Decision Trees (6.4)

Entropy and Information Gain (6.4.1)

Try to execute entropy calculation sample.

>>> import nltk
>>> from nltk_init import *
>>> import math
>>> def entoropy(labels):
...     freqdist = nltk.FreqDist(labels)
...     probs = [freqdist.freq(l) for l in nltk.FreqDist(labels)]
...     return -sum([p * math.log(p,2) for p in probs])
... 
>>> print entoropy(['male', 'male', 'male', 'male'])
-0.0
>>> print entoropy(['male', 'female', 'male', 'female'])
1.0
>>> print entoropy(['female', 'female', 'male', 'female'])
0.811278124459
>>> print entoropy(['female', 'female', 'female', 'female'])
-0.0
>>> 

Let's do debugging for better understanding.

>>> import pdb
>>> pdb.run("print entoropy(['male', 'male', 'male', 'male'])")
> <string>(1)<module>()->None
(Pdb) s
--Call--
> <stdin>(1)entoropy()
(Pdb) s
> <stdin>(2)entoropy()
(Pdb) s
--Call--
> /Library/Python/2.7/site-packages/nltk/probability.py(85)__init__()
-> def __init__(self, samples=None):
(Pdb) r
--Return--
> /Library/Python/2.7/site-packages/nltk/probability.py(105)__init__()->None
-> self.update(samples)
(Pdb) r
> <stdin>(3)entoropy()
(Pdb) p probs
*** NameError: NameError("name 'probs' is not defined",)
(Pdb) p [freqdist.freq(l) for l in nltk.FreqDist(labels)]
[1.0]

This is frequency of 'male', therefore the value is 1.0.

(Pdb) s
--Call--
> /Library/Python/2.7/site-packages/nltk/probability.py(85)__init__()
-> def __init__(self, samples=None):
(Pdb) r
--Return--
> /Library/Python/2.7/site-packages/nltk/probability.py(105)__init__()->None
-> self.update(samples)
(Pdb) r
> <stdin>(3)entoropy()
(Pdb) p math.log(1.0,2)
0.0
(Pdb) q
>>> 

log 1 is always zero.
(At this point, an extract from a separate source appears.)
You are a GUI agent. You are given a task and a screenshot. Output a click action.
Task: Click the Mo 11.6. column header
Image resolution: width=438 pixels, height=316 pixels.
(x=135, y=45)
Then the result was (-)0.0. Seems fine to understand. How about others? We can check to simulate the return from function entropy().

>>> 0.5 * math.log(0.5,2)
-0.5
>>> 0.25 * math.log(0.25,2)
-0.5
>>> 0.75 * math.log(0.75,2)
-0.31127812445913283
||< 
If the probability of 'male' and 'female' are 0.5 and 0.5, the return would be
>||
-((-0.5)+(-0.5)) = 1.0 

If 'male' vs 'female' are 0.75 and 0.25,

-((-0.5)+(-0.31127812445913283)) = 0.811278124459

Sounds reasonable.